Original data sequence diagram

Time sequence diagram of primary difference

Sequence diagram of quadratic difference

Stationarity test and white noise test

Order of difference ADF test (less than 0.05 can be regarded as stable) LB Test (less than 0.05 can be regarded as non white noise sequence)
0 1.1067394073215614e-08 4.4372756913599096e-09
1 2.3032333702927282e-11 0.0002755346487733437
2 1.2900060307415488e-08 1.1951415276363802e-07

Autocorrelation graph

Partial correlation graph

This table and the figure above are run out with SPSS, because the biased diagram I drew with the program is very outrageous

I use the autocorrelation biased graph drawn by the program:


Program out p=q=2
And then calculate the order of difference

Order of difference AIC BIC
0 53.22929865693882 64.7014366895077
1 61.743467139654456 73.09438892831821
2 MA coefficient is irreversible MA coefficient is irreversible

Although the 0-order difference is the smallest, the residual calculated by the 202 model does not conform to the white noise test, which is also very outrageous, so the last one used is 212

And then there's the model test

Start with the number of pages

Under the exponential smoothing model, it is necessary to observe whether the residual of ARIMA model is a normal distribution with an average value of 0 and a constant variance (obeying the normal distribution with zero mean and constant variance), and whether the continuous residual is (autocorrelation) at the same time
Let's first look at the autocorrelation of the residuals.
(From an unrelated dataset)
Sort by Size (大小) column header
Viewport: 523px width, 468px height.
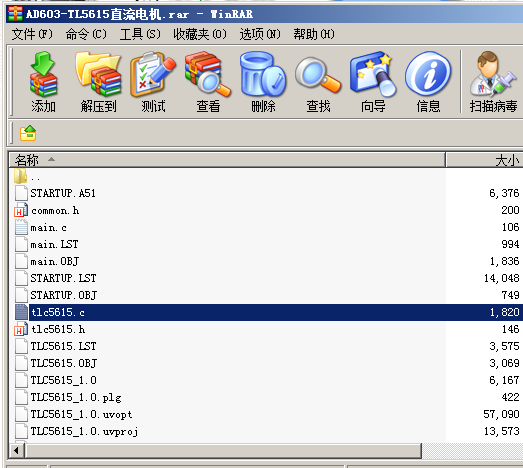485,160
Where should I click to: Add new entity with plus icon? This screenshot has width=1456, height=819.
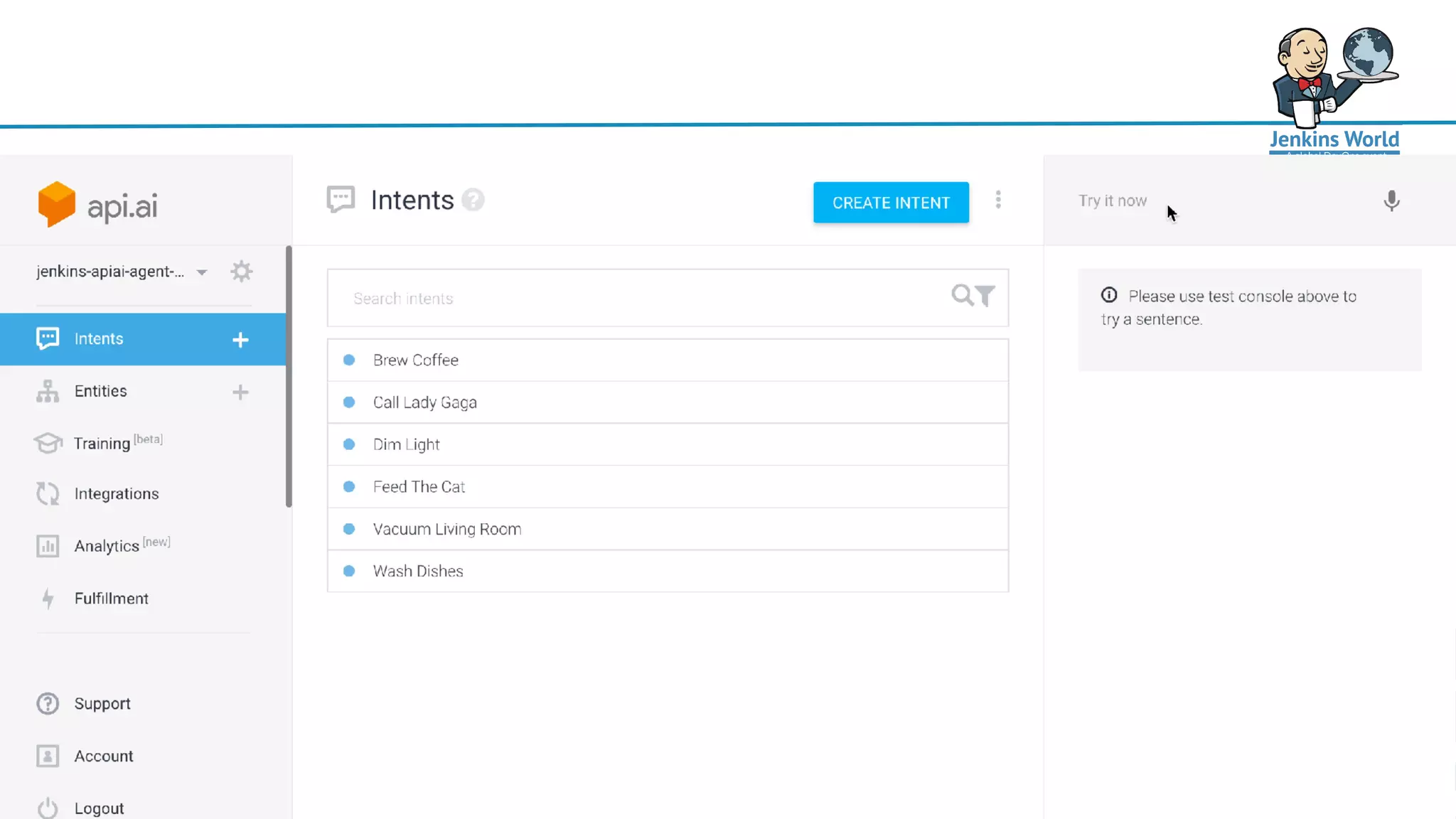[x=240, y=392]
Mm-hmm, it's pretty good. I'm very glad

LB Test
After the model is established, it is necessary to test whether the residual sequence is white noise. If it is not white noise, it indicates that there is still useful information in the residual, and it is necessary to modify the model or further extract. Using the model and the original data to make the difference, the residual term is obtained. The result of LB Test with a lag value of 16 is as follows: [0.30226802 0.31656683 0.26285311 0.39561196 0.14861177 0.20026693 0.28606258 0.32825364 0.35109379 0.28906182 0.33058463 0.36657827 0.4070982 0.47689337 0.53658179 0.5805578 ]It can be seen that there is less useful information in the residual, and the fitting result of the model is good, which can be used as a prediction model.

D-W inspection
When DW value is significantly close to O or 4, there is autocorrelation, and when DW value is close to 2, there is no (first order) autocorrelation. The test result is 2.26339224, indicating that the autocorrelation of the residual is very small, which can be regarded as no autocorrelation

Q-Q graph can visually verify whether a group of data comes from a certain distribution, or whether two groups of data come from the same (family) distribution. If all the points are basically in a straight line, we can say that the two distributions are the same. Therefore, according to the qq chart, we can conclude that most of the target data are distributed around a straight line, and we can think that the residual basically follows the normal distribution

At the prediction stage, another model is built with the first 40 sets of data. Why is the first 40? Because the first 30 can't be built (spitting blood)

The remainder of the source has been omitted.